We asked Londonist readers if they'd ever ever had the misfortune of vomiting on the tube. Some of you were honest — almost too honest. Others decided to dob other people in instead. That's just sick.
A Christmas chunder
"Many years ago, back in the 70s, Central line trains had an open bit above the glass partition between the seats and the door/standing space. It was often used to rest arms on and maybe lean in a bit.
"This happened the Christmas party season, and one drunk was resting on that bit, and then it all got a bit much for him. With no warning he chucked up onto the woman sitting below. She didn't know what to do, and he was too far gone to even realise.
"That part of the carriage emptied. I went into the next one, and looked into it. I have to admit, I had a lot of fun watching passengers getting on at subsequent stops thinking seats were free and then finding out why." — Michael, who remembers the good old days of tube vomming
A guardian angel of vom
Guilty. And some kind Londoner, without a word, just gave me a packet of tissues and a bottle of water. — Jeanette, who someone is watching over
Puking up all over east London
"In the late 70s I was 18 years old and just started work in Leytonstone. I lived in Poplar at the time. I went to a firm's darts match that lasted all night in The Red Lion Pub. After an uncountable number of Guinnesses followed by a raft vodka and blacks — well I wanted to make an impression on my new work mates!
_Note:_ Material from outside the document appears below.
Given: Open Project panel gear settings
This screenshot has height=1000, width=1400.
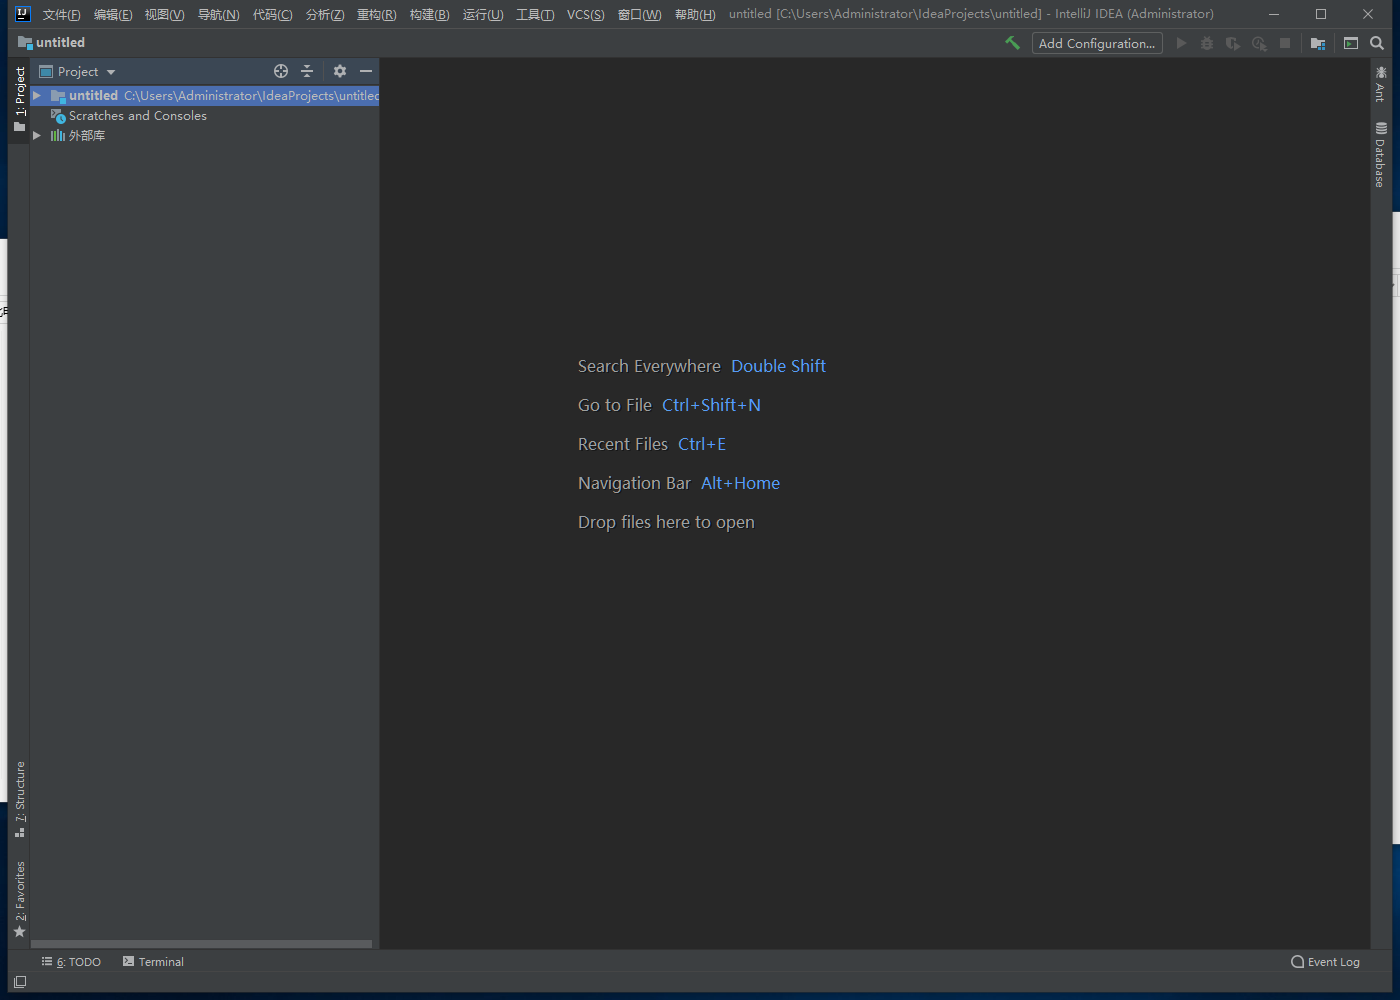Looking at the screenshot, I should click(x=340, y=71).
I staggered to Leytonstone tube station and got to the platform, where I was promptly sick — a big pool of claret liquid.
"I got on the train that arrived and I knew I was gonna throw up, but held it to Leyton station where I was promptly sick on the platform. I got back on the train and did the same and Stratford and Mile End where I changed on the district line. I was sick at Bow Road station and once again at Bromley by Bow where I exited. I then got on a 108 bus to Poplar, but was promptly thrown off half way home because I puked up yellow bile.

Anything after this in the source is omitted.